>> Start Text section

Kildimo village is located on the N69, from Limerick to Tralee. Pallaskenry village is located a little over a mile to the north of the main Limerick to Askeaton road. There are approximately 650 houses in the parish.
The parish of Kildimo/Pallaskenry is in the barony of Kenry. The present day parish is made up of what were once the parishes of Kildimo, Ardcanny and Chapelrussell. Chapelrussell parish was once called Killuragh, Killenalotar or Killulta.
The name Kildimo comes from the Irish Cill Díoma, meaning the church of St Díoma. The old people of the parish used to pronounce the name 'Kildeema'. According to Mainchín Seoige, St Díoma is said to have flourished in the second half of the 5th century. He was reputedly of royal stock, the son of Cas, king of Munster, and an uncle of St Munchin, patron of the diocese of Limerick. His feastday is May 12th.
Pallaskenry comes from the Irish Pailís Chaonraí meaning 'The Pallisaded Fortress of Kenry'. The Caonraí were a Celtic tribe who occupied this part of Limerick in the remote past, who gave their name to the barony of Kenry.
Kildimo village once centred on the area now known as Old Kildimo, about a mile south of the present day village. However, with the construction of the N69 from Limerick to Tralee the present day village, known as New Kildimo, began to rise up. New Kildimo used to be called 'The Line' after the road on which it grew up.
There are several castles in the area, including Cullam castle, Ballyculhane castle and Dromore castle. Dromore castle is unusual in that it was built late in the 19th century in the style of a fairytale castle.
There have been a few interesting finds in the area, including the Shannongrove Collar which was found at a depth of 12feet in a bog on lands granted to Phineas Bury during Cromwellian plantations. A bone crucifix was found around the 1950's at Dog's Island, the boggy ground between Dromore Lake and a very small lake east of it.
In 1922 the Salesians of Don Bosco bought land from George
Caulefield and set up an agricultural college. Along with the agricultural
college, there is also a secondary school in the college.
The present day parish church in Kildimo is located in the village. The inscription on the foundation stone of the church states that it was blessed and laid by Bishop Murphy on January 6th 1969, with John Godfrey, P.P. The church is dedicated to St Joseph.
The main altar of the church was donated by the O'Sullivan family, Ballynolan. There is a statue of Our Lady Help of Christians to the left of the altar. To the right of the altar is a statue of St Joseph. The accompanying plaques ask parishioners to pray for the Cahill family. There is a depiction of the crucifixion behind the altar.
The Stations of the Cross were taken from the old parish church.
The stained glass windows in the church were designed to incorporate windows
taken from the old church. Examples of this can be seen in the window at the
back of the church, as well as the depiction of St Agnes in the centre window
on the left-hand side of the church, and the depiction of St Brigid in the
centre window on the right hand side of the church.
Stained glass windows on either side of the altar depict the Good Shepherd on the left, and the Holy Family on the right.

>> End Text section
>> Start Provided data

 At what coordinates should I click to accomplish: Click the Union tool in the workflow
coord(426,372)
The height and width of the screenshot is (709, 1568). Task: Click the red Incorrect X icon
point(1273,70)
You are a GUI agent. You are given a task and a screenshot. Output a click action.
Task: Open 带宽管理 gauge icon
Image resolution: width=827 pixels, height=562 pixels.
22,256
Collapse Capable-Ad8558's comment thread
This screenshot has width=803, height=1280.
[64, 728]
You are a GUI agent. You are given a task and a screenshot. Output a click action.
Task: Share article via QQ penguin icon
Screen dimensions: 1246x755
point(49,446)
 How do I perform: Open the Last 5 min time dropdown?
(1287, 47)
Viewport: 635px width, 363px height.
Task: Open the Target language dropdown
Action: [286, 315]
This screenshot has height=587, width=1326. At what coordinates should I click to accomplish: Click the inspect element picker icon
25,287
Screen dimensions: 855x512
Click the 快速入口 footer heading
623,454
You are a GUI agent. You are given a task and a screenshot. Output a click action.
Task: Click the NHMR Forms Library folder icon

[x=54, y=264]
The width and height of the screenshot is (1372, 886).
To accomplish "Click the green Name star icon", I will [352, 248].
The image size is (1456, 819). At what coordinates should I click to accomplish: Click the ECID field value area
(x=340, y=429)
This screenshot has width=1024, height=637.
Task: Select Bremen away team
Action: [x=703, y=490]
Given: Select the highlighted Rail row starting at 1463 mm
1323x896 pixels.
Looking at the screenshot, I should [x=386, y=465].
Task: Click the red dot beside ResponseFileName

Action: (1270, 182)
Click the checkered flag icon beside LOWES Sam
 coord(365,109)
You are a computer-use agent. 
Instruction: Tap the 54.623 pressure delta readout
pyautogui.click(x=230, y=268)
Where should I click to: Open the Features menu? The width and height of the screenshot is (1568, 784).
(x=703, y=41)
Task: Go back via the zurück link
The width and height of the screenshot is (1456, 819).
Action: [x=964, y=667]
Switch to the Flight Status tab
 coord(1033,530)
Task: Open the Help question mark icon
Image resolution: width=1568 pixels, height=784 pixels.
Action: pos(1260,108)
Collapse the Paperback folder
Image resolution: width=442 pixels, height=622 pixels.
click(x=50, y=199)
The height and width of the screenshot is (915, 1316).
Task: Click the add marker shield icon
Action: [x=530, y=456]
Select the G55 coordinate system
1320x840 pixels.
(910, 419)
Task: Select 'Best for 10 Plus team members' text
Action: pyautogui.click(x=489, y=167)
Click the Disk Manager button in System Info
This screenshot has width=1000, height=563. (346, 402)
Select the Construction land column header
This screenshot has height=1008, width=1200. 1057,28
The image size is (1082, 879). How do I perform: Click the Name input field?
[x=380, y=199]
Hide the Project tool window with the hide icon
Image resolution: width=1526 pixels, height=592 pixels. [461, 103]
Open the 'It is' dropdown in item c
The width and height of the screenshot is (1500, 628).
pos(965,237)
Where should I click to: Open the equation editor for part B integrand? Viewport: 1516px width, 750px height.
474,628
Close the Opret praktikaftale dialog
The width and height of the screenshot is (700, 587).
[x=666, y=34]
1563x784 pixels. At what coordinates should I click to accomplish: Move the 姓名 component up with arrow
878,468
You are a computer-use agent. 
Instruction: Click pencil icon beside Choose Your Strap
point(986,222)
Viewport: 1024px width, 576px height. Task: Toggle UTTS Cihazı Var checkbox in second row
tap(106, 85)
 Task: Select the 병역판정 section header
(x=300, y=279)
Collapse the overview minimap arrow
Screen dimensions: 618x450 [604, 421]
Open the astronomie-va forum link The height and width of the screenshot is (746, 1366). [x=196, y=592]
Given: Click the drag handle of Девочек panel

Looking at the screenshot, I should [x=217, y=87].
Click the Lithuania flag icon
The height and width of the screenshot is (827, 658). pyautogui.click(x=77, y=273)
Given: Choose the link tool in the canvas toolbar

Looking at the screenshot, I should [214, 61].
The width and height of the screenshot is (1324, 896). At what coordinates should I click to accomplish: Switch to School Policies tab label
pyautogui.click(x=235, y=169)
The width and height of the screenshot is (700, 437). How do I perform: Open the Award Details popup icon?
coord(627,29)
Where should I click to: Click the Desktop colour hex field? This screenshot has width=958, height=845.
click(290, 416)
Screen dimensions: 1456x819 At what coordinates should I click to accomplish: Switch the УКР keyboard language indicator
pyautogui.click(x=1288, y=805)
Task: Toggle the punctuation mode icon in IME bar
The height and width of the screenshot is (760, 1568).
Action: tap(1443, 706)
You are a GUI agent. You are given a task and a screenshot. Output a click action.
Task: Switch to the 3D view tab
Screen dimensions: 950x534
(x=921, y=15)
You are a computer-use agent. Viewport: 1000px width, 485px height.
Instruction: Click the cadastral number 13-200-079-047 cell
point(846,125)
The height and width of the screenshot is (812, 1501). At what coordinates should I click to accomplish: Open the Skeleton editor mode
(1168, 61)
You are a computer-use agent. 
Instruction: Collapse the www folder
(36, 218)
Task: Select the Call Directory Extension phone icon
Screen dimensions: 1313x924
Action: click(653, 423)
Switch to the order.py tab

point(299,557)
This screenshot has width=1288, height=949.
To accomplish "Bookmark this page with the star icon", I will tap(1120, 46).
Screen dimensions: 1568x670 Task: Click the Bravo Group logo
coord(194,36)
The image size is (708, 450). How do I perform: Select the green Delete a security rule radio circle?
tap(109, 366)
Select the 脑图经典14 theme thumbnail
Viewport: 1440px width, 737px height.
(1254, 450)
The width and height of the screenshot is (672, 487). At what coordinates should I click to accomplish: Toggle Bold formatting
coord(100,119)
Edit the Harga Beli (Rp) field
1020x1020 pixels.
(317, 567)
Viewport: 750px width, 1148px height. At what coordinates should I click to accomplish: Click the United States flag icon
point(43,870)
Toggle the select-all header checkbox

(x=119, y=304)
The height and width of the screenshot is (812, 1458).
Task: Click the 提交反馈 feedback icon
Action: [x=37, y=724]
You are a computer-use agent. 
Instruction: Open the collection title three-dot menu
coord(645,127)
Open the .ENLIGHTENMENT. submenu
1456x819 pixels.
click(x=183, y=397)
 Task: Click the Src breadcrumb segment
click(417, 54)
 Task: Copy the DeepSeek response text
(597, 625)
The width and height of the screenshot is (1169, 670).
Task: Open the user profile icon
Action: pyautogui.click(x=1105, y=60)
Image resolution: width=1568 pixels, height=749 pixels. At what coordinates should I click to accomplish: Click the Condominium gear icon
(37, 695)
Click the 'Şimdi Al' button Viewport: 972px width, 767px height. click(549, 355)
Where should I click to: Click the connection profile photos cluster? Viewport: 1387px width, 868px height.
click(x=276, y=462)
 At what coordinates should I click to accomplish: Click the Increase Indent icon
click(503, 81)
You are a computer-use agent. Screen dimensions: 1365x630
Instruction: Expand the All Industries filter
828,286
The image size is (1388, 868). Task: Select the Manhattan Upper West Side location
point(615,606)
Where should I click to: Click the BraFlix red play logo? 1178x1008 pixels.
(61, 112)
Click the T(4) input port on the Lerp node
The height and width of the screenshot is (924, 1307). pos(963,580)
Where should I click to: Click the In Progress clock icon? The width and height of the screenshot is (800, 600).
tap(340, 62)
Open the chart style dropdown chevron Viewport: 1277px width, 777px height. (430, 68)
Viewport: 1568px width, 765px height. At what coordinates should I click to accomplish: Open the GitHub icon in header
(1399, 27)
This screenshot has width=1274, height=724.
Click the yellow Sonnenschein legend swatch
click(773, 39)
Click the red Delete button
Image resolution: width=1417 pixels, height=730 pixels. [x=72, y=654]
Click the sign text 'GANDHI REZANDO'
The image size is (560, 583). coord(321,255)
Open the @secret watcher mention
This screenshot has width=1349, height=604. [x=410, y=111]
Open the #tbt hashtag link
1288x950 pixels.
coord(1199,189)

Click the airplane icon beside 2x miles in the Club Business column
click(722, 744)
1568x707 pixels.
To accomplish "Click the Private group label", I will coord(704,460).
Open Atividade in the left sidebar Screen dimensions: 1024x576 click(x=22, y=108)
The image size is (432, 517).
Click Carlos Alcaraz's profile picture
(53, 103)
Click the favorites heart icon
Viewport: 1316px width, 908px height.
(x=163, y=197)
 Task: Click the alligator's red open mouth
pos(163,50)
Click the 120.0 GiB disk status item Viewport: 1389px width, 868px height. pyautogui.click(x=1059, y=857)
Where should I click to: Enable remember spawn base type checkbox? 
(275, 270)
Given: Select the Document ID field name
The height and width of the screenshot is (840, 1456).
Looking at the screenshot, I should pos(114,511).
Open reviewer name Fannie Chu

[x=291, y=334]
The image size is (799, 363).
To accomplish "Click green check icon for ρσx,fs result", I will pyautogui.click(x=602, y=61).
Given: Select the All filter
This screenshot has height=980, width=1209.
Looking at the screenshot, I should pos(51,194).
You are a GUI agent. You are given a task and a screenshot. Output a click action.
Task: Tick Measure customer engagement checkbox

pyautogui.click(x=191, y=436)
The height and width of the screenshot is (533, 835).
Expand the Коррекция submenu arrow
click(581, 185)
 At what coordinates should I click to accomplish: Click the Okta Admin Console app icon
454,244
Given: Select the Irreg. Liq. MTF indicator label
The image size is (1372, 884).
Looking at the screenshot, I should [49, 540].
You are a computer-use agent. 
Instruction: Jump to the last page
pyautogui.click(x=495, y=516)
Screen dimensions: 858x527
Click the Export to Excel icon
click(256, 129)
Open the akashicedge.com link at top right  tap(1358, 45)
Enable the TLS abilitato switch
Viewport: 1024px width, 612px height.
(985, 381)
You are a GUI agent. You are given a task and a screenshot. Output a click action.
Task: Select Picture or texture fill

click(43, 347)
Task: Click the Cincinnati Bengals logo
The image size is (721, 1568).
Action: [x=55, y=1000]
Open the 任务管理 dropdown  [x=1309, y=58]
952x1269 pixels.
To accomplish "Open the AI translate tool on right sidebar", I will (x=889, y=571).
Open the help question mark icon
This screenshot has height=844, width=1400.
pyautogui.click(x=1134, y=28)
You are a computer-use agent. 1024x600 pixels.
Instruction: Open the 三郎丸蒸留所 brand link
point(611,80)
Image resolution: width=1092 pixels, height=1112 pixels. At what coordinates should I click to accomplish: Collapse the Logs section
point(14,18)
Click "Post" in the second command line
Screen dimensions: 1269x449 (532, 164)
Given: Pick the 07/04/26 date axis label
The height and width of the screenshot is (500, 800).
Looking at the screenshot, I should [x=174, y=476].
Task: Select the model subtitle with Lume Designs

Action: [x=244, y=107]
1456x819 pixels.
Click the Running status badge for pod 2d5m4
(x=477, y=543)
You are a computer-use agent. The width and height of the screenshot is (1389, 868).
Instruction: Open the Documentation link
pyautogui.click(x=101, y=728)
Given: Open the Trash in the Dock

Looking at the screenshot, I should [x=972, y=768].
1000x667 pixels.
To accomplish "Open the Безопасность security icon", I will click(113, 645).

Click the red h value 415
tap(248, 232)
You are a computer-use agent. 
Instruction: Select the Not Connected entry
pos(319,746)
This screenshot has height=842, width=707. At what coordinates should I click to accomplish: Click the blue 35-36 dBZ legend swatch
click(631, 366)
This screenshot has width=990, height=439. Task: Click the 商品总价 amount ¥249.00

>> End Provided data

■ Task description: Name every castle that the text on Kildimo/Pallaskenry parish mentions.

■ Response to the exercise: Cullam castle, Ballyculhane castle, Dromore castle